▶ [What is being asked] Exactly as written, transcribe the lines that run from the one containing "Cancellation (466, 2555)" to the end of the records below.

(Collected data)
----

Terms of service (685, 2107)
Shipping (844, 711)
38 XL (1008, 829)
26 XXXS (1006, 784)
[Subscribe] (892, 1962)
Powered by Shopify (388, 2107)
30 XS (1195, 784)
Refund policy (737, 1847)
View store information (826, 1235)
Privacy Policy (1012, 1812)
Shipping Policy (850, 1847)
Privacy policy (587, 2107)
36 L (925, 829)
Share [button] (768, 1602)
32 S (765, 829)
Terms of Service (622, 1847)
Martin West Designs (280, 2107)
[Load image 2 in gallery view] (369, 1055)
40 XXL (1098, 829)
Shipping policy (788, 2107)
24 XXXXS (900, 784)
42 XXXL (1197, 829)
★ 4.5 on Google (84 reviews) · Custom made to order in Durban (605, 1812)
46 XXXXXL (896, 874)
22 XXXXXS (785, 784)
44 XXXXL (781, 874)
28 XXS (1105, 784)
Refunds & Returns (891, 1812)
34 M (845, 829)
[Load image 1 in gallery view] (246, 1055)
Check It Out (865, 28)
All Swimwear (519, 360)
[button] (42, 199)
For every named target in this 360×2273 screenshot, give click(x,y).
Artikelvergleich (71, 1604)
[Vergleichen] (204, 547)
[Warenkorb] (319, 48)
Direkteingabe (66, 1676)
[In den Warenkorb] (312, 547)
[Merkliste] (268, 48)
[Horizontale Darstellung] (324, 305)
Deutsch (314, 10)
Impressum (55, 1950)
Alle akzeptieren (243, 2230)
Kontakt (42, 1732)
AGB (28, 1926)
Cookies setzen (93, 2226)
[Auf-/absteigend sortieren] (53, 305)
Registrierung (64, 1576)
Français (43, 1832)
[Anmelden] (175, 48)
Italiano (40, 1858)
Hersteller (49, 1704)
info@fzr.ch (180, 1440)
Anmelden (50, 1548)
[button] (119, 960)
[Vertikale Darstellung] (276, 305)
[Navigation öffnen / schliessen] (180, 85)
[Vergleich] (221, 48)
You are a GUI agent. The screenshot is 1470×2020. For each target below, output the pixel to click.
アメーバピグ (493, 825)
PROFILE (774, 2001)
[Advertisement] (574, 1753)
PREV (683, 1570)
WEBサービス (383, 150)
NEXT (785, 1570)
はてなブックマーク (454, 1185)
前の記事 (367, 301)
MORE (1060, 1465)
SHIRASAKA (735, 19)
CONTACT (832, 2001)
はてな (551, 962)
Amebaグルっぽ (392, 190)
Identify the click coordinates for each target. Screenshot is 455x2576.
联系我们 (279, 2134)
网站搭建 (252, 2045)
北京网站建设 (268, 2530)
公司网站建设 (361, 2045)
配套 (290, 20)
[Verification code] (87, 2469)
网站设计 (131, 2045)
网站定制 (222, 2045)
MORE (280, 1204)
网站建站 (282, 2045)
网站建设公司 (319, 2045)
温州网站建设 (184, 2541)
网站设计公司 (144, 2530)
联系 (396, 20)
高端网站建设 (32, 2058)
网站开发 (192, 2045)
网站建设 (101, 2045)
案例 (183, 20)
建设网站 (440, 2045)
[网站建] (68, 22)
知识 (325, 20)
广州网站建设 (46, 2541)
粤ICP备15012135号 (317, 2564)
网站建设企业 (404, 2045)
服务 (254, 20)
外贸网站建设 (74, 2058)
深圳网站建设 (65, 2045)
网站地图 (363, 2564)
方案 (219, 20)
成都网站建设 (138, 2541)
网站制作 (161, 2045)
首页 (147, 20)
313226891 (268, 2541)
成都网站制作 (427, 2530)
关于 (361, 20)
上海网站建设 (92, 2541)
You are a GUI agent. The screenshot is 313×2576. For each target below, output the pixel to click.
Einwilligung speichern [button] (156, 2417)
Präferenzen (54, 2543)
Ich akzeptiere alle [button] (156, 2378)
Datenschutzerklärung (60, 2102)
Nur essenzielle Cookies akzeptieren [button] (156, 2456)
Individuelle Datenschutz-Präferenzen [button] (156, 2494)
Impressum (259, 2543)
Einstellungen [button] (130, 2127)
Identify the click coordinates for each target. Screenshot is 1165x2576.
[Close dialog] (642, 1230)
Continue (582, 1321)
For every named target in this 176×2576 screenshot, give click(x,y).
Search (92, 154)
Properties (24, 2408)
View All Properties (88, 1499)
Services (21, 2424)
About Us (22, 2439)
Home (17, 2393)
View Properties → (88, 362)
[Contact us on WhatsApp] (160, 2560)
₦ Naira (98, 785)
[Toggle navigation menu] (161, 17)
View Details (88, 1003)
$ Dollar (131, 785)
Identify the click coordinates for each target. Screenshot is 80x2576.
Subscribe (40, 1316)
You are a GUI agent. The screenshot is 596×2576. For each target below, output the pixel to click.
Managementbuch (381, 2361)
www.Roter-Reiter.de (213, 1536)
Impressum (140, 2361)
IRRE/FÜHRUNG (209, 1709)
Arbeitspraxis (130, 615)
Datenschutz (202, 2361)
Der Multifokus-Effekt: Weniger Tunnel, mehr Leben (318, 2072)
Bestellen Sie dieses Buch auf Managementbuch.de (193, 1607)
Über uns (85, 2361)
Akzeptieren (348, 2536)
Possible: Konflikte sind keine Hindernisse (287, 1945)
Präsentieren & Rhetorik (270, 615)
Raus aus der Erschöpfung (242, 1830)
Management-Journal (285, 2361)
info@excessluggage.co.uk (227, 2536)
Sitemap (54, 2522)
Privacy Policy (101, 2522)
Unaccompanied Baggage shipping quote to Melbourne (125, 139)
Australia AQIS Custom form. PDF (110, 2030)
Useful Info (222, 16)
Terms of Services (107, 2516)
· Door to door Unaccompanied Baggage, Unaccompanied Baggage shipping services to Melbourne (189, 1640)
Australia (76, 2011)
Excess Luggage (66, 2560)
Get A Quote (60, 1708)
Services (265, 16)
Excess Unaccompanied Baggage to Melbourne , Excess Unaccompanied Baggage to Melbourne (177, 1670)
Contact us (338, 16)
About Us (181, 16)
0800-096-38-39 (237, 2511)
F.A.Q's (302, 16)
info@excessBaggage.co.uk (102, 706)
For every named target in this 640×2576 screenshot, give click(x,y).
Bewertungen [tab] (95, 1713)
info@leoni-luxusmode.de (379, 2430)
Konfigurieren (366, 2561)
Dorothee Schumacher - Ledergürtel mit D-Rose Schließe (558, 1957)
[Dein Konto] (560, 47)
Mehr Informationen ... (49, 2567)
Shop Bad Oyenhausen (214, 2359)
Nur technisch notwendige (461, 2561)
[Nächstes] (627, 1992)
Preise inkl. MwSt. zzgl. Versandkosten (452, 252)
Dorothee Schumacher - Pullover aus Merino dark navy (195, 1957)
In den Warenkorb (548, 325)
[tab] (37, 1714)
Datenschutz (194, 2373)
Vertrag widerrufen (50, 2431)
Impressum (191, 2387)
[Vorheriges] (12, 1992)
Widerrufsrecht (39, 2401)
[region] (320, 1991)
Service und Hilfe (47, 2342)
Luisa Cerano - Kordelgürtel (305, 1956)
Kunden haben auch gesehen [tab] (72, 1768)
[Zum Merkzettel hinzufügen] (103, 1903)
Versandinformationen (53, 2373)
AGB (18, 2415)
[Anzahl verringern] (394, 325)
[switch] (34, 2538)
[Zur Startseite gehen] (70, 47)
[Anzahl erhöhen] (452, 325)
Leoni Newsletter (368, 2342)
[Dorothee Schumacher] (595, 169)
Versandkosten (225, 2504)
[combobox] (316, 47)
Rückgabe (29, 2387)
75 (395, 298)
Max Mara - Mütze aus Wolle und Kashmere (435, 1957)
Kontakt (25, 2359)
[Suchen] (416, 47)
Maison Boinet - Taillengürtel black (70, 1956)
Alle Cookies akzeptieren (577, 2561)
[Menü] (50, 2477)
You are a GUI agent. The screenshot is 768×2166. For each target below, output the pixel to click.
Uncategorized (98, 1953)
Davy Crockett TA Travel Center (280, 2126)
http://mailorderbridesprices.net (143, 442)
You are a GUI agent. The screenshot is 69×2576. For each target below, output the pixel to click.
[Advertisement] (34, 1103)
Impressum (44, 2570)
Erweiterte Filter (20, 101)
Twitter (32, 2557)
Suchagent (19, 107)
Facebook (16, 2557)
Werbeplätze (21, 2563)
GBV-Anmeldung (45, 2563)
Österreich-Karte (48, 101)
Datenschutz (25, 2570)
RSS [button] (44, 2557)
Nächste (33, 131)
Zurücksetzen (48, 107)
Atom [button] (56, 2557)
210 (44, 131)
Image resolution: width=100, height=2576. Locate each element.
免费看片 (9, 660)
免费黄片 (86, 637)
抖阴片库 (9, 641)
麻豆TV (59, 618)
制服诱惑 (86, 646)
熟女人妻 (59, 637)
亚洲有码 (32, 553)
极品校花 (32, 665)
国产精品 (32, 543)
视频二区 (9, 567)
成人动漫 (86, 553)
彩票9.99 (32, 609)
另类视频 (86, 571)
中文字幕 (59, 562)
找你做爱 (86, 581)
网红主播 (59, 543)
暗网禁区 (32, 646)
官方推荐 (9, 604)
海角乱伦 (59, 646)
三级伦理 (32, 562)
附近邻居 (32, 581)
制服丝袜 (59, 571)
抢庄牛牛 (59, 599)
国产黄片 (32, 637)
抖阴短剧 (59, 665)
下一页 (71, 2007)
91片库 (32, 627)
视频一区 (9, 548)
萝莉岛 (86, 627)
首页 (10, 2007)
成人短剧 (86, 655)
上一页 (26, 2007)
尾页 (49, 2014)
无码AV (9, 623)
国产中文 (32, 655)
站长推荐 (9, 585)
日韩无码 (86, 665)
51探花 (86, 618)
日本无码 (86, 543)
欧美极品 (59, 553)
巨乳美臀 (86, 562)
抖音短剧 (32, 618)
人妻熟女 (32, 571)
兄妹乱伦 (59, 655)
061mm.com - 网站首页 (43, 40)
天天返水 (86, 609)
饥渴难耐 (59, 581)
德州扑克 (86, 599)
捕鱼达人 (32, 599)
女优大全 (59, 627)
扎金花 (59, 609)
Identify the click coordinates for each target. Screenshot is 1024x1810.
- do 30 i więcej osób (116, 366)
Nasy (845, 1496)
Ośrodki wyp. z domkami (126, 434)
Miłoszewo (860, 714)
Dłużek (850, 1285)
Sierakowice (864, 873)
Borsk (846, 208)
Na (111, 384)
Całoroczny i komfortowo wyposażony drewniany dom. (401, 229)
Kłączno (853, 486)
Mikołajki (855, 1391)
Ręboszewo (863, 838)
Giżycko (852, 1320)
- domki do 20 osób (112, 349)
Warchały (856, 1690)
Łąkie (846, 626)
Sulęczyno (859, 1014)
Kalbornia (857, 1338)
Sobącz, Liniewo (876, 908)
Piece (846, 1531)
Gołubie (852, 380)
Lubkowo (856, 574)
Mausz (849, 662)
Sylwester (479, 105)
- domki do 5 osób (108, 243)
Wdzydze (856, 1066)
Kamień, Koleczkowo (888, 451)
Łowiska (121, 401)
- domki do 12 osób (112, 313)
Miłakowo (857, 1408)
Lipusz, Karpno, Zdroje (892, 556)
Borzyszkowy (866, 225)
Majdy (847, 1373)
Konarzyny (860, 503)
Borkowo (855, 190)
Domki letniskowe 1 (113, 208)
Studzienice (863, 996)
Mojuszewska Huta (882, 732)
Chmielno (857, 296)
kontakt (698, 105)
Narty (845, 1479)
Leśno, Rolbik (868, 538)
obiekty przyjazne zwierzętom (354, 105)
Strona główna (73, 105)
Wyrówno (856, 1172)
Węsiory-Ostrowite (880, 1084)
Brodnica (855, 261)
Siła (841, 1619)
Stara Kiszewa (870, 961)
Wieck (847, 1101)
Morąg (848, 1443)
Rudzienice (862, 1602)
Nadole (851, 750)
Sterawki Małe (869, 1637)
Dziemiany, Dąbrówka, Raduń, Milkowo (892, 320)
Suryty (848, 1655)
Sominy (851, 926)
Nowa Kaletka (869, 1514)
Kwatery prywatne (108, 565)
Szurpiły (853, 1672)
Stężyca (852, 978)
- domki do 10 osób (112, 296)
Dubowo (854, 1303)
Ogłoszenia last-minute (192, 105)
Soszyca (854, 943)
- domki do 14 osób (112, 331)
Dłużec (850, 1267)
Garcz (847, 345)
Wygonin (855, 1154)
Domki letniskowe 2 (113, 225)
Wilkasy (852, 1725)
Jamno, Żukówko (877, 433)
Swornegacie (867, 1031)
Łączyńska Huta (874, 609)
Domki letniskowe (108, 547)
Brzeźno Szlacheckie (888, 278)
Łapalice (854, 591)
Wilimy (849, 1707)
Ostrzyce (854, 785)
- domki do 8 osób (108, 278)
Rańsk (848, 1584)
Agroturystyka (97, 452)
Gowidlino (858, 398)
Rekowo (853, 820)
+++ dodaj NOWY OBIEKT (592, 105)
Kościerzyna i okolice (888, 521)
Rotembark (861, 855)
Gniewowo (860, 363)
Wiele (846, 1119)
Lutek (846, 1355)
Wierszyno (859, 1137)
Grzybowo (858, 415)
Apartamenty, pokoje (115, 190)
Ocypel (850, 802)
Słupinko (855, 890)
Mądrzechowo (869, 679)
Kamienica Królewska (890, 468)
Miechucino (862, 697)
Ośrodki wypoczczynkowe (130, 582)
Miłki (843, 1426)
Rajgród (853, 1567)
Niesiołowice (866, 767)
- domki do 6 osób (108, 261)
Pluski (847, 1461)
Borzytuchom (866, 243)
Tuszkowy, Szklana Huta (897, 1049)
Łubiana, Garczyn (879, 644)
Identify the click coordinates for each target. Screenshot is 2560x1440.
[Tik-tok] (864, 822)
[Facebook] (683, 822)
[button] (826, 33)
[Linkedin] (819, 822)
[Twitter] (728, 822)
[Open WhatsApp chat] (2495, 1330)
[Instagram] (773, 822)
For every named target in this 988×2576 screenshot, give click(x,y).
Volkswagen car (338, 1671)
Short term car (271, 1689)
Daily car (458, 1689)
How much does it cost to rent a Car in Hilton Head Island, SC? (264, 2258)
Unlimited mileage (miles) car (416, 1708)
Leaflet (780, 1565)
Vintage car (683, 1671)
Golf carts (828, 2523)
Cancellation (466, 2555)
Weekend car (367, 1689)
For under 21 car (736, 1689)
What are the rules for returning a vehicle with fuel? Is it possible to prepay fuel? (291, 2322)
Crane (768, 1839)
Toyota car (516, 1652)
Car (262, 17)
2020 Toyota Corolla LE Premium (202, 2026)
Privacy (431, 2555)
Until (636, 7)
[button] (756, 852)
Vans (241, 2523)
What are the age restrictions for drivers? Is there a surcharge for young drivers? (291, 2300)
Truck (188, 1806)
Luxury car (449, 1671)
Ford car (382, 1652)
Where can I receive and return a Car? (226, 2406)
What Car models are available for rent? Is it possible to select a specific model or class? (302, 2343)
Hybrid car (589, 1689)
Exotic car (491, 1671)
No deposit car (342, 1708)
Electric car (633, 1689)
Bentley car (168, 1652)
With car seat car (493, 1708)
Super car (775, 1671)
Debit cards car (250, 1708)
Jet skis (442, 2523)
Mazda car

----

▶ [Solution below]
Cancellation (466, 2555)
Weekend car (367, 1689)
For under 21 car (736, 1689)
What are the rules for returning a vehicle with fuel? Is it possible to prepay fuel? (291, 2322)
Crane (768, 1839)
Toyota car (516, 1652)
Car (262, 17)
2020 Toyota Corolla LE Premium (202, 2026)
Privacy (431, 2555)
Until (636, 7)
[button] (756, 852)
Vans (241, 2523)
What are the age restrictions for drivers? Is there a surcharge for young drivers? (291, 2300)
Truck (188, 1806)
Luxury car (449, 1671)
Ford car (382, 1652)
Where can I receive and return a Car? (226, 2406)
What Car models are available for rent? Is it possible to select a specific model or class? (302, 2343)
Hybrid car (589, 1689)
Exotic car (491, 1671)
No deposit car (342, 1708)
Electric car (633, 1689)
Bentley car (168, 1652)
With car seat car (493, 1708)
Super car (775, 1671)
Debit cards car (250, 1708)
Jet skis (442, 2523)
Mazda car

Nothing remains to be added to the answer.